**Task input**
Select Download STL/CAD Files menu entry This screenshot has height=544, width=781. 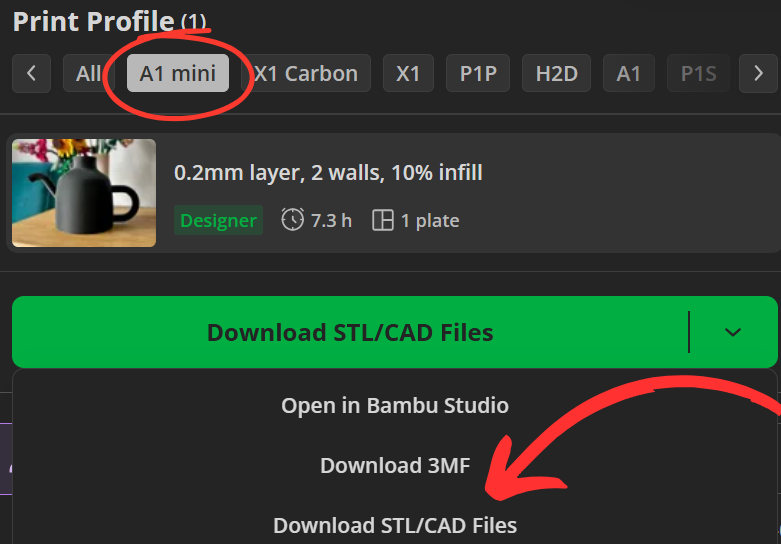coord(395,525)
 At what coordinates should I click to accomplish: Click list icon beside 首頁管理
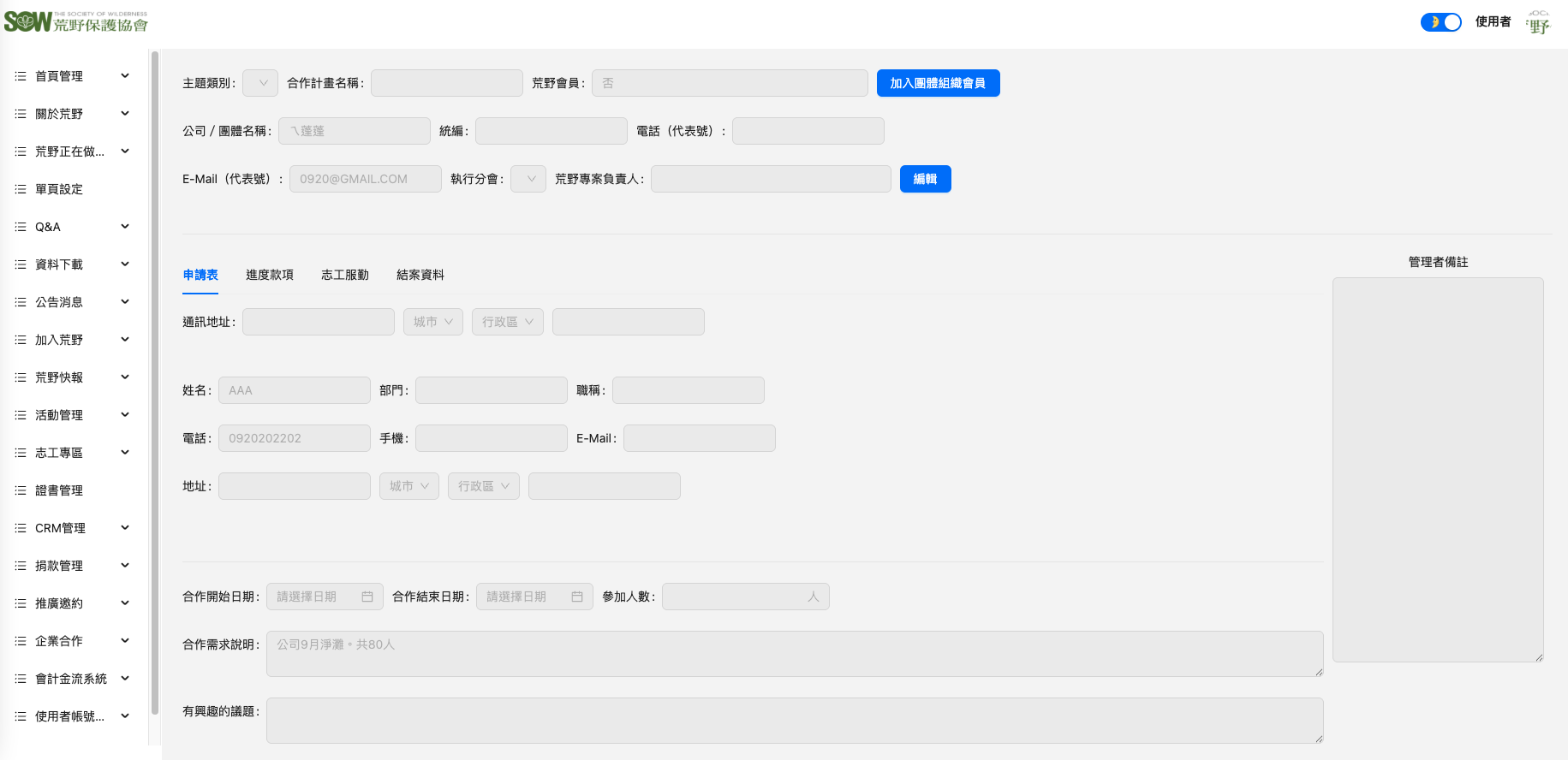pyautogui.click(x=21, y=76)

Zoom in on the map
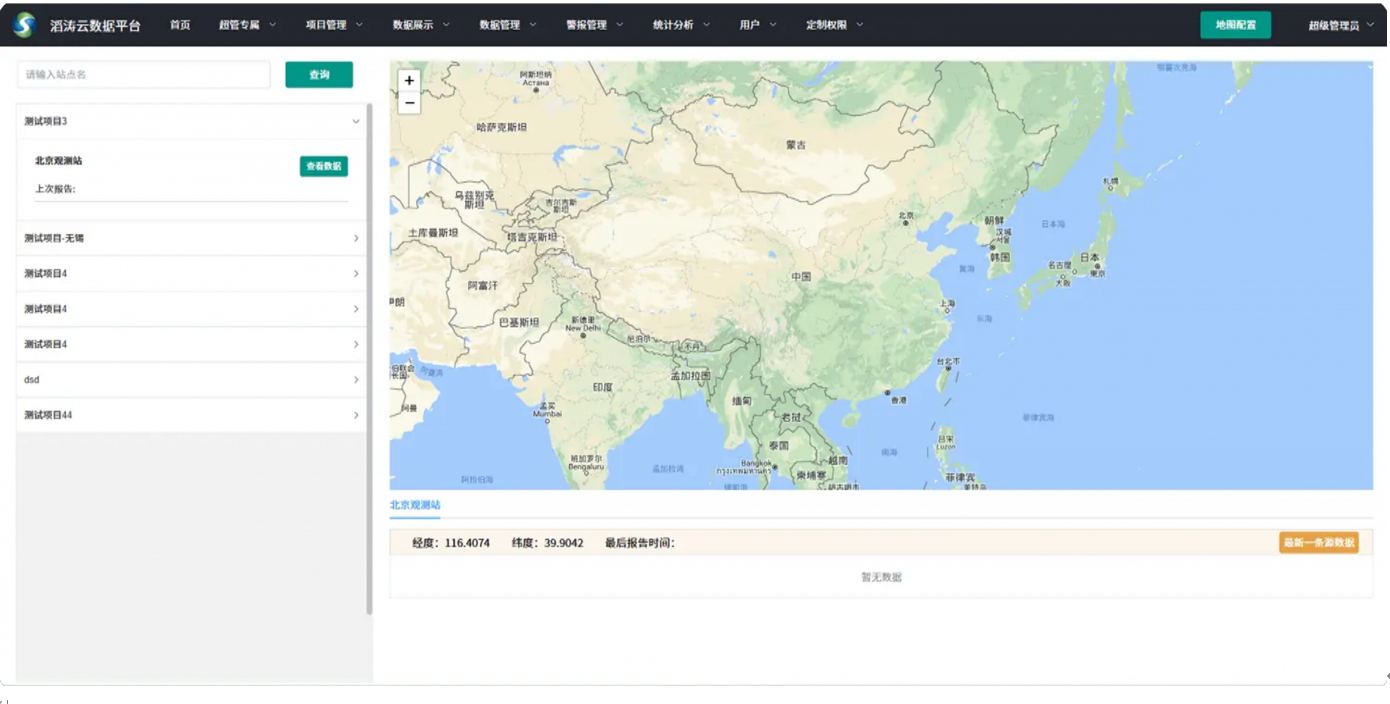click(x=409, y=81)
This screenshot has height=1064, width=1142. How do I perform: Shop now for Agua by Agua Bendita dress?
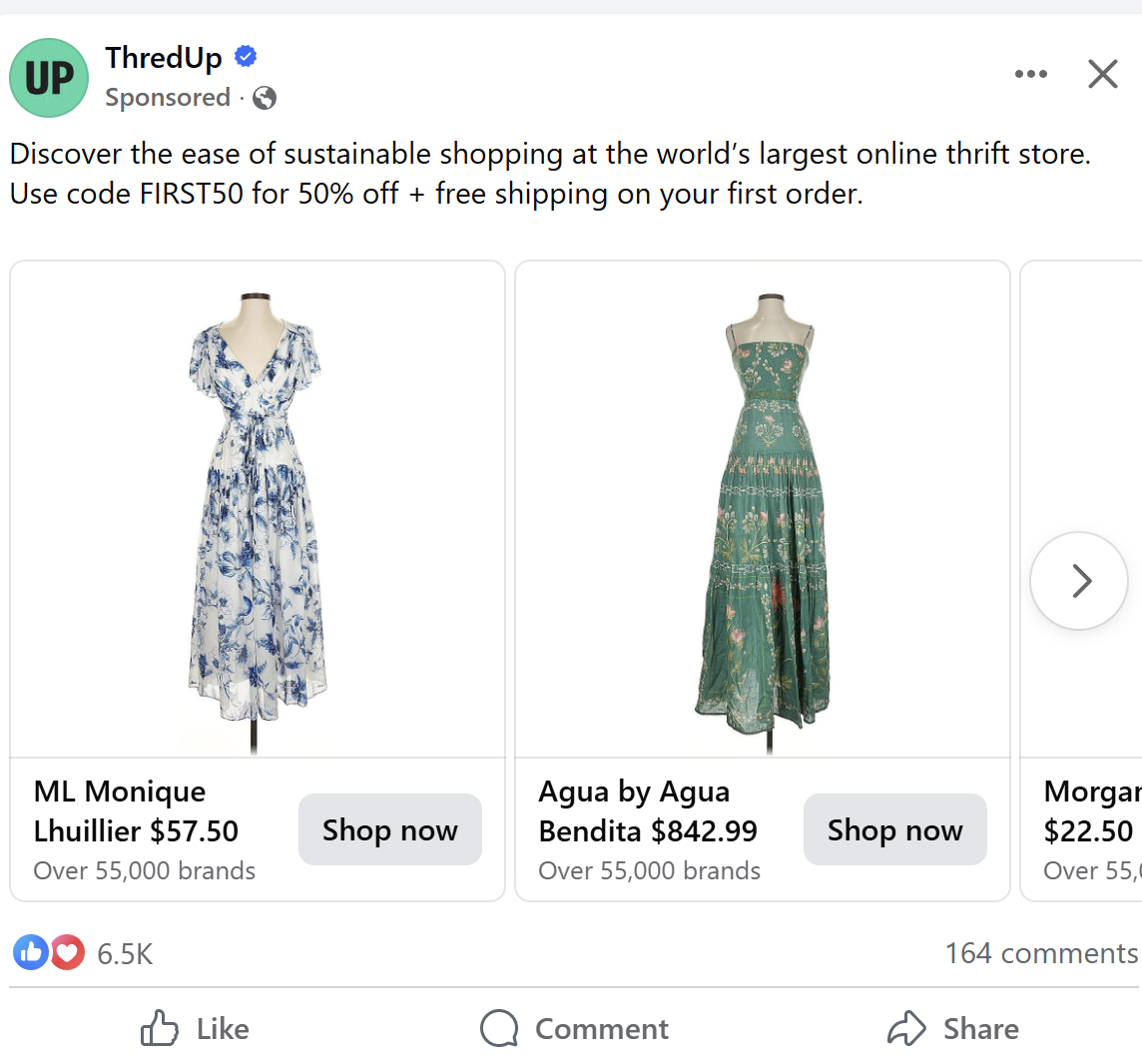(x=894, y=829)
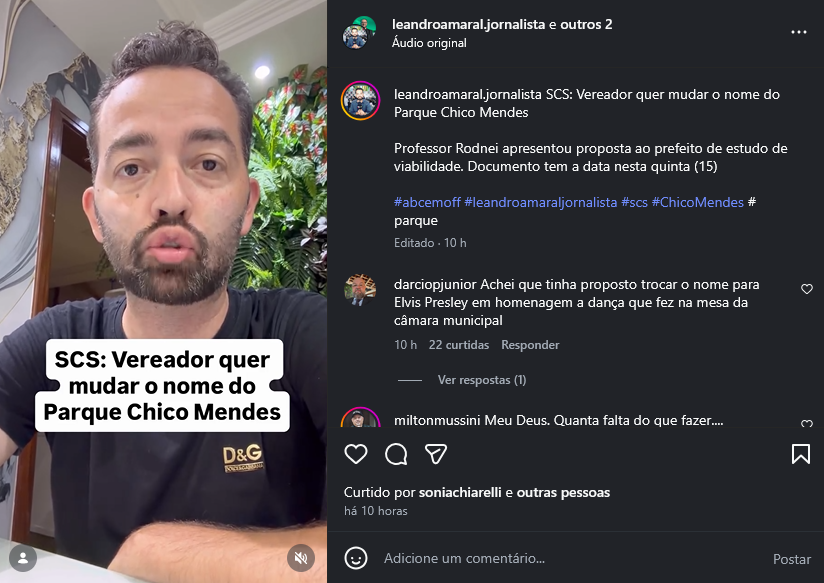Open hashtag #abcemoff

tap(427, 202)

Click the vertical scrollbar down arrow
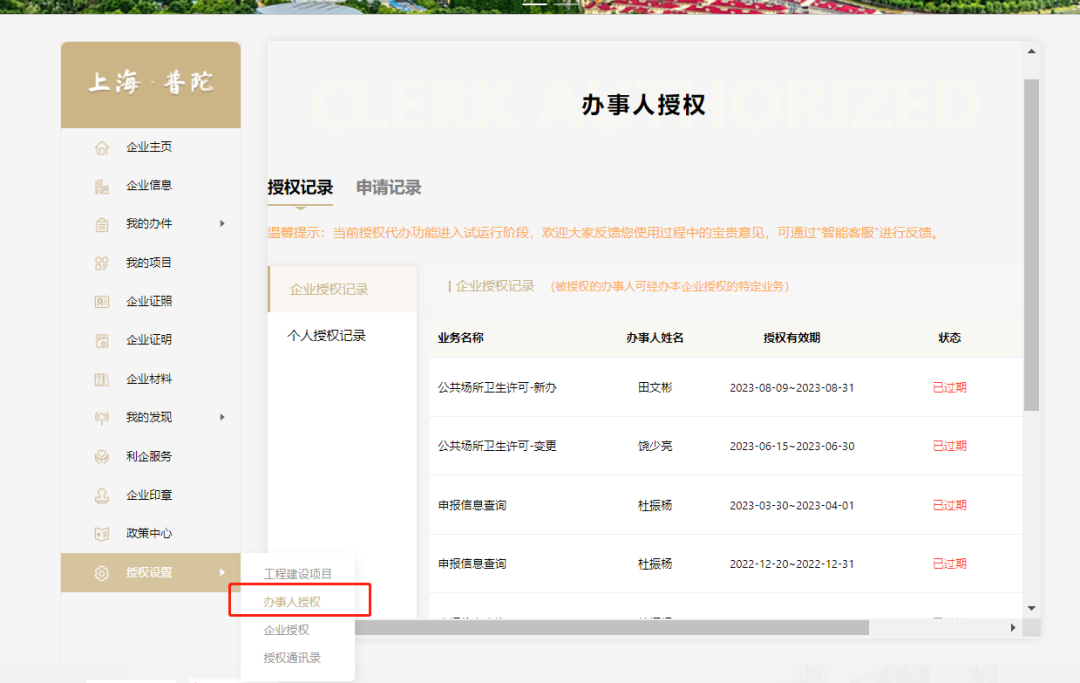click(1031, 608)
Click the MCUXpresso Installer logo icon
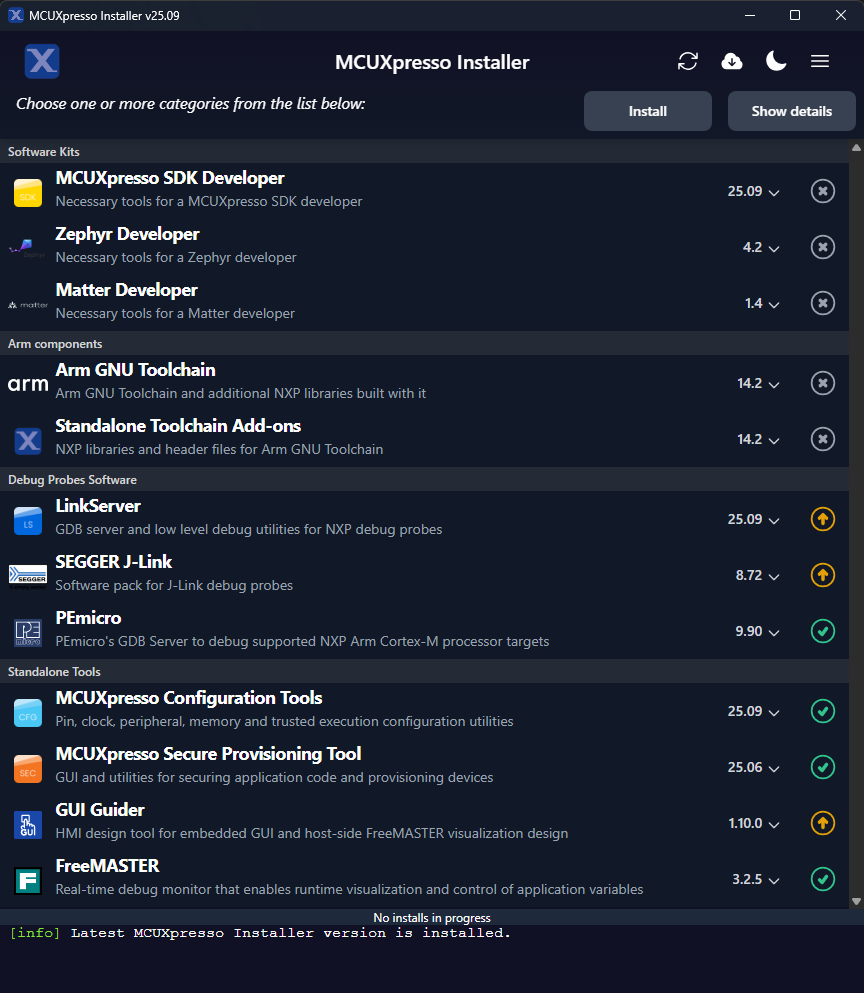 [x=42, y=61]
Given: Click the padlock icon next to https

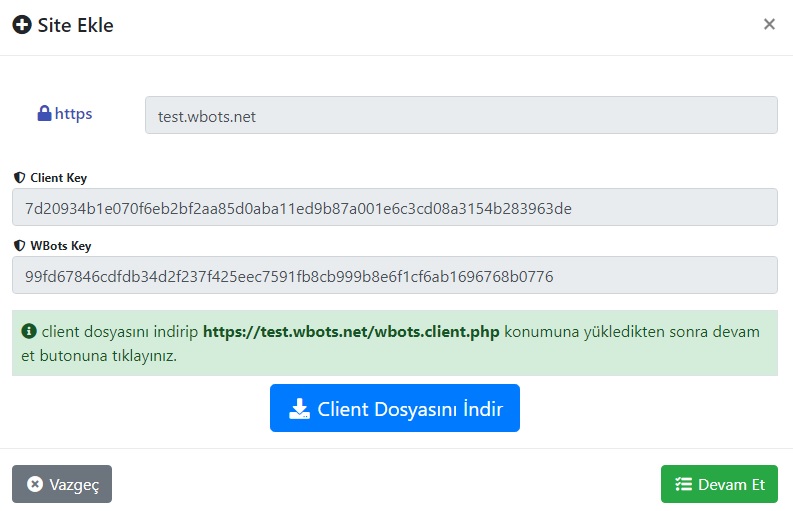Looking at the screenshot, I should [44, 114].
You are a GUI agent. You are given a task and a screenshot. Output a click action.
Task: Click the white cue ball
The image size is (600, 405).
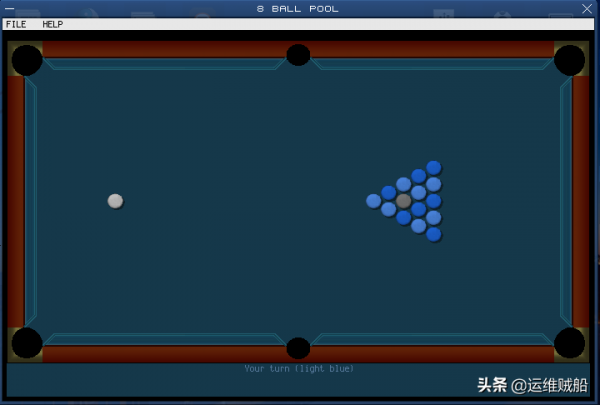[115, 201]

**Exercise prompt**
Return exactly, with no pictures, each line from the one that contains "Click the vertical scrollbar down arrow" through the end of the entries above, both ends included.

**Solution for this task**
Click the vertical scrollbar down arrow
click(1031, 608)
Click the MCUXpresso Installer logo icon
 [x=42, y=61]
Given: Click the padlock icon next to https

Looking at the screenshot, I should [44, 114].
You are a GUI agent. You are given a task and a screenshot. Output a click action.
Task: Click the white cue ball
The image size is (600, 405).
[115, 201]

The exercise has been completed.